I have researched for this same problem as the OP asks and I don't think it is possible. Basically the OP question is whether having the explicitly computed Q, one can recover the H1 H2 ... Ht. I do not think this is possible without computing the QR from scratch but I would also be very interested to know whether there is such solution.
I have a similar issue as the OP but in a different context, my iterative algorithm needs to mutate the matrix A by adding columns and/or rows. The first time, the QR is computed using DGEQRF and thus, the compact LAPACK format. After the matrix A is mutated e.g. with new rows I can quickly build a new set of reflectors or rotators that will annihilate the non-zero elements of the lowest diagonal of my existing R and build a new R but now I have a set of H1_old H2_old ... Hn_old and H1_new H2_new ... Hn_new (and similarly tau's) which can't be mixed up into a single QR compact representation. The two possibilities I have are, and maybe the OP has the same two possibilities:
Always maintain Q and R explicitly separated whether when computed the first time or after every update at the cost of extra flops but keeping the required memory well bounded.

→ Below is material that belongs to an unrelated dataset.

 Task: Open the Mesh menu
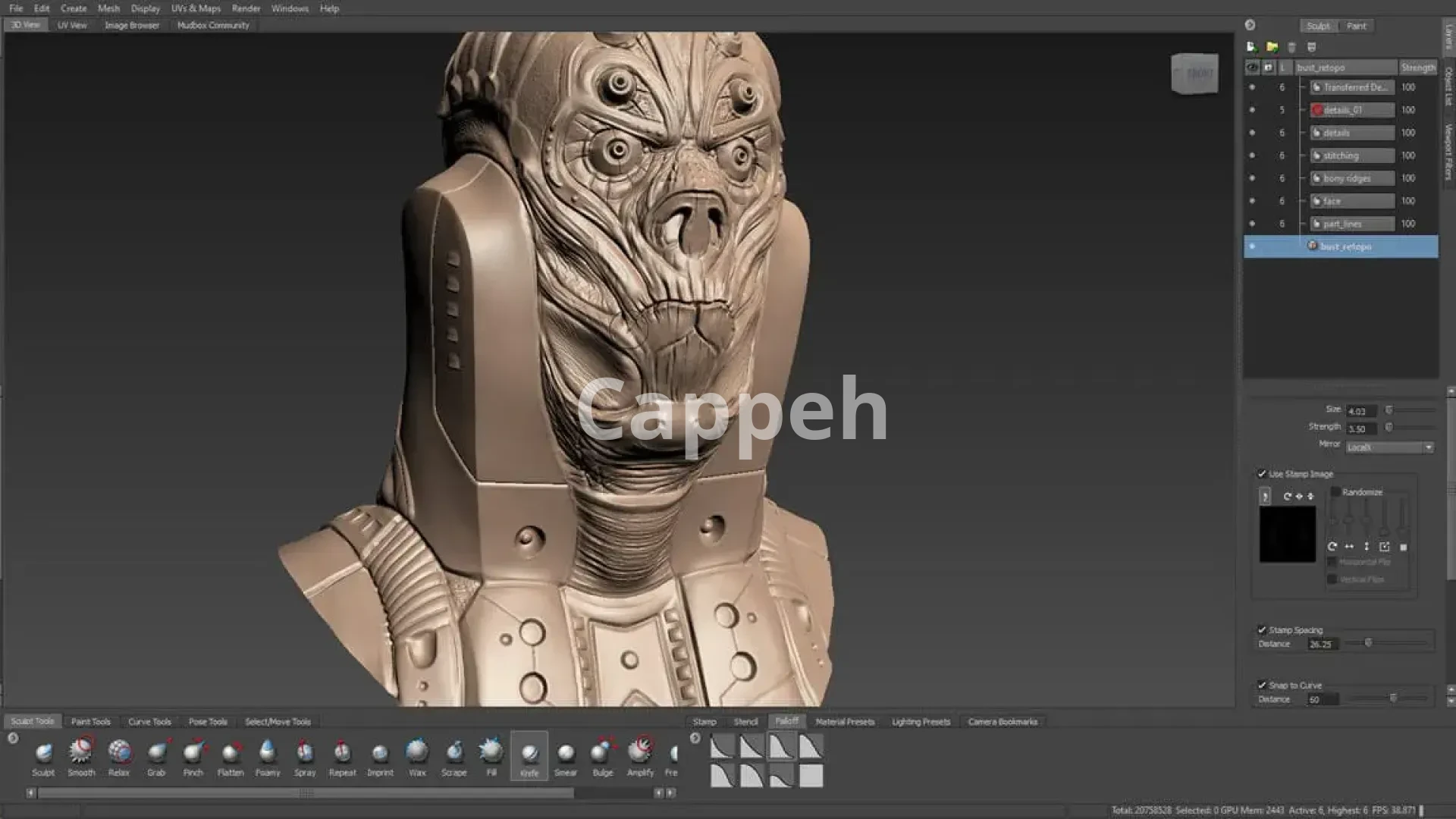click(108, 8)
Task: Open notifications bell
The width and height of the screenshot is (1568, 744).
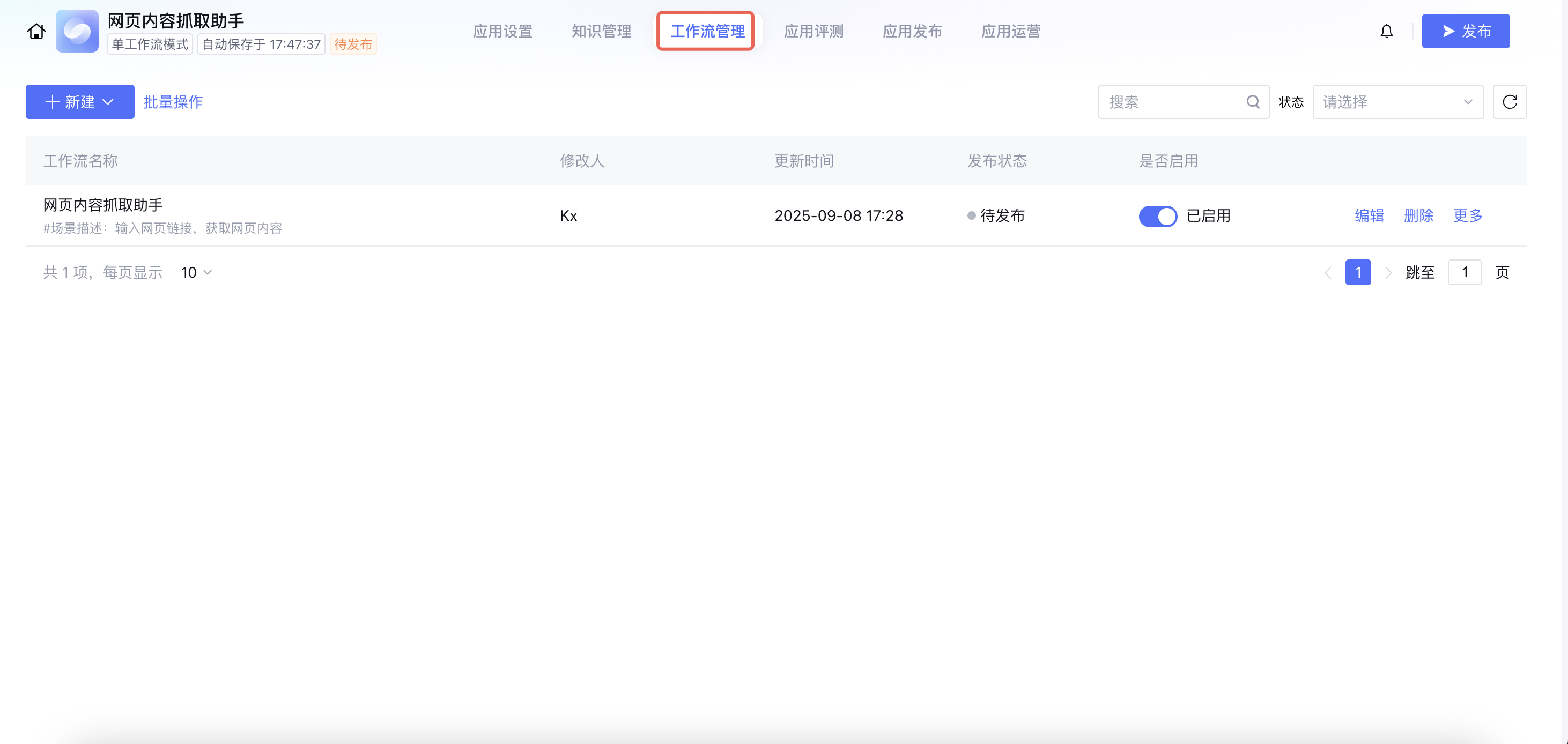Action: pyautogui.click(x=1386, y=32)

Stick to the compact LAPACK format but then every time a new update comes in, keep a list of all these mini sets of update reflectors. At the point of solving the system one would do a big Q'*c i.e. H1_u3*H2_u3*...*Hn_u3*H1_u2*H2_u2*...*Hn_u2*H1_u1*H2_u1...*Hn_u1*H1*H2*...*Hn*c where ui is the QR update number and this is potentially a lot of multiplications to do and memory to keep track of but definitely the fastest way.
The long answer from David basically explains what the compact QR format is but not how to get to this compact QR format having the explicit computed Q and R as input.